- **Stated exercise**
Count the lines of the items below that contain the string "width", treating uppercase and lowercase as different. Reply with the number alone.

- **Extracted information**
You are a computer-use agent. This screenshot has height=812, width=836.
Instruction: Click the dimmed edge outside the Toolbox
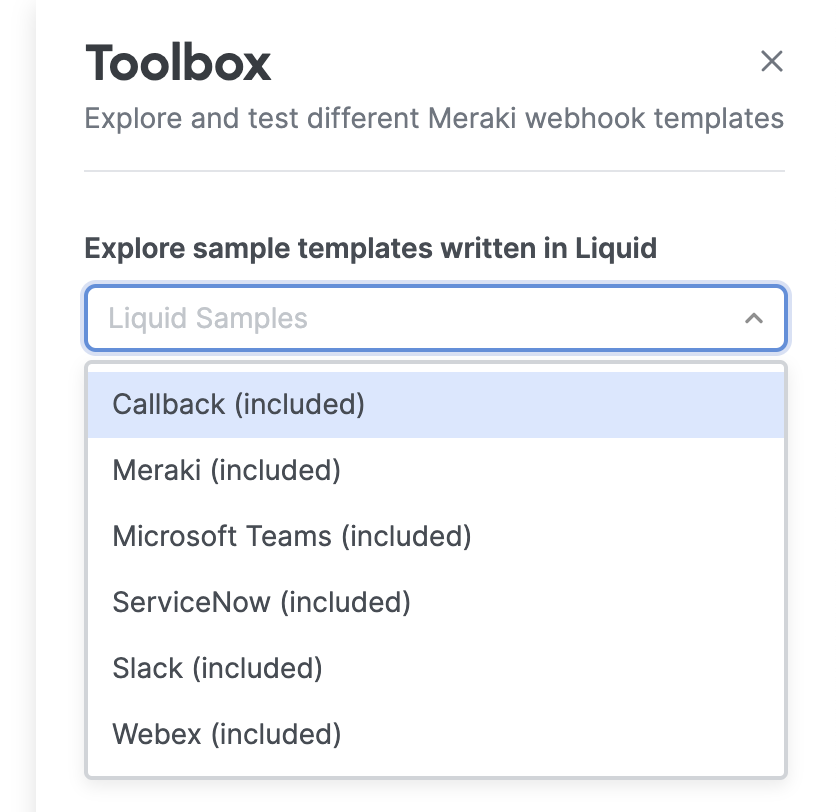[x=17, y=405]
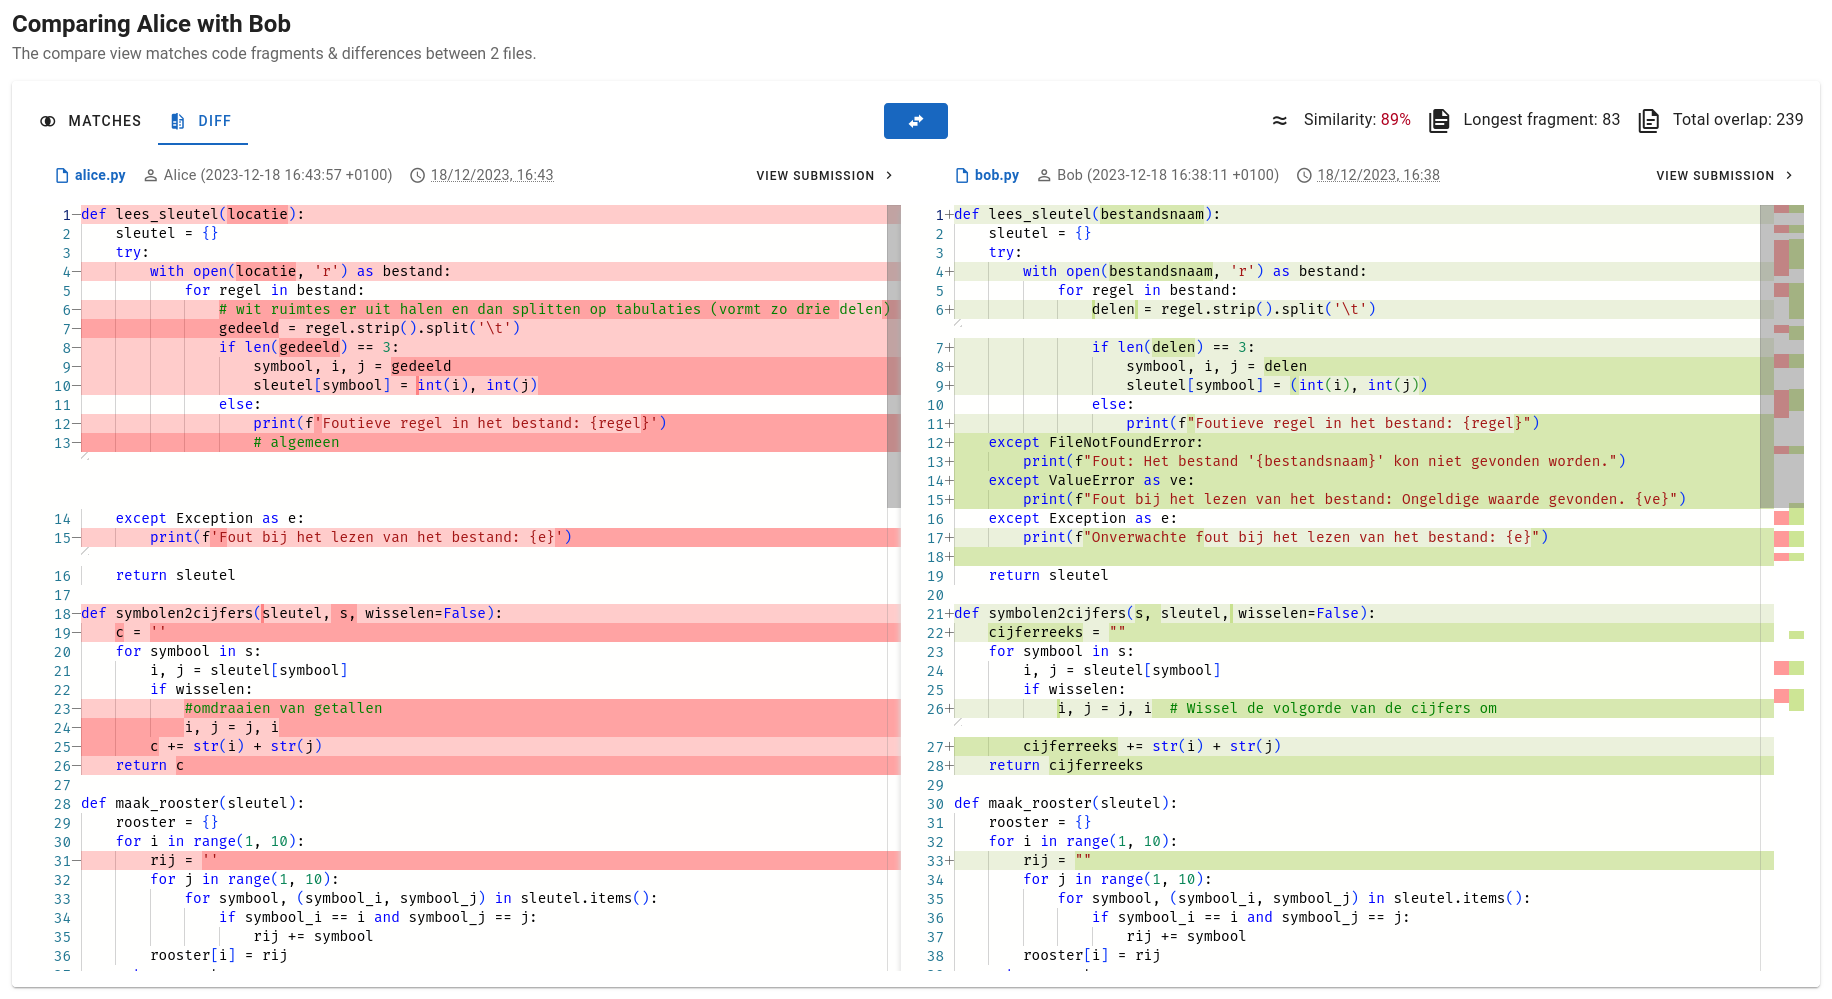Click the 18/12/2023, 16:43 timestamp
Viewport: 1832px width, 999px height.
(x=491, y=176)
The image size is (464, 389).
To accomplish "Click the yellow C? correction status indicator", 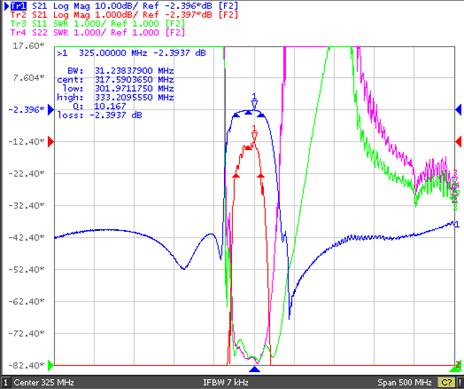I will pyautogui.click(x=447, y=382).
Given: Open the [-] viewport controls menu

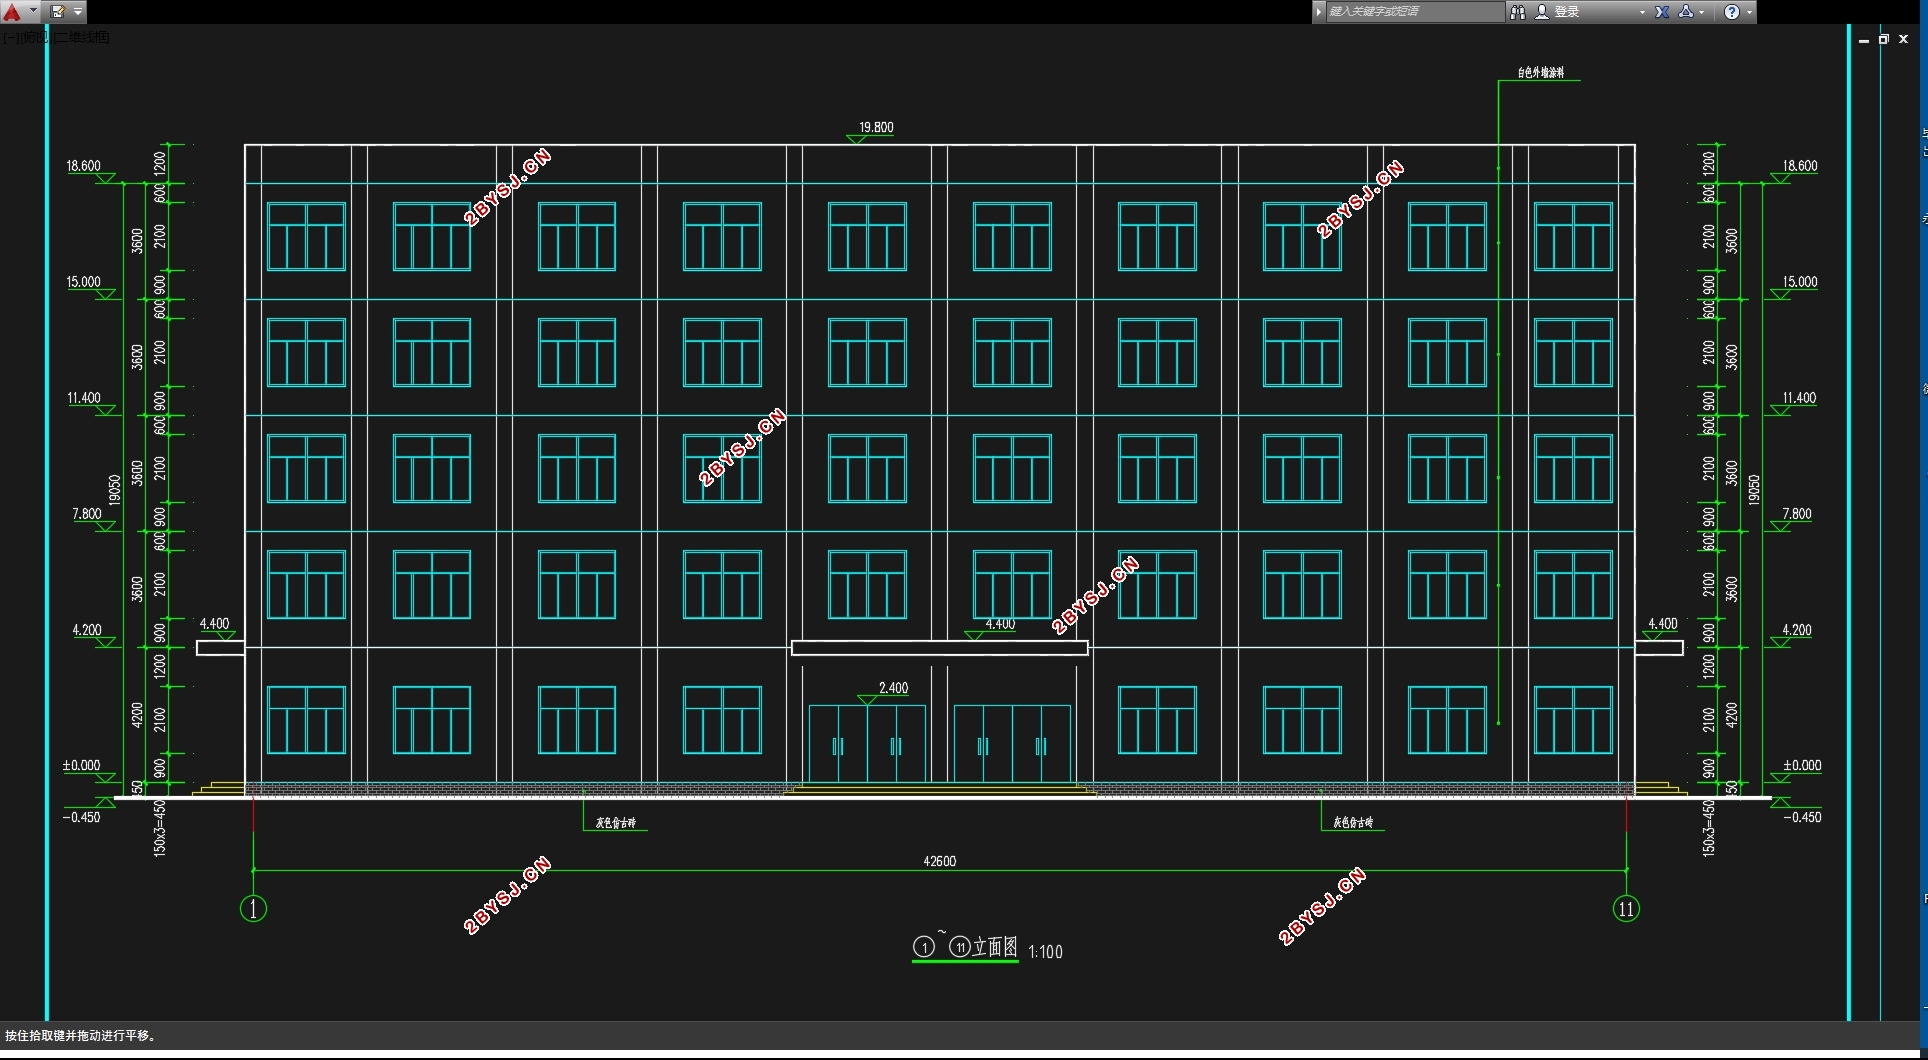Looking at the screenshot, I should (x=10, y=37).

- **Solution for this problem**
2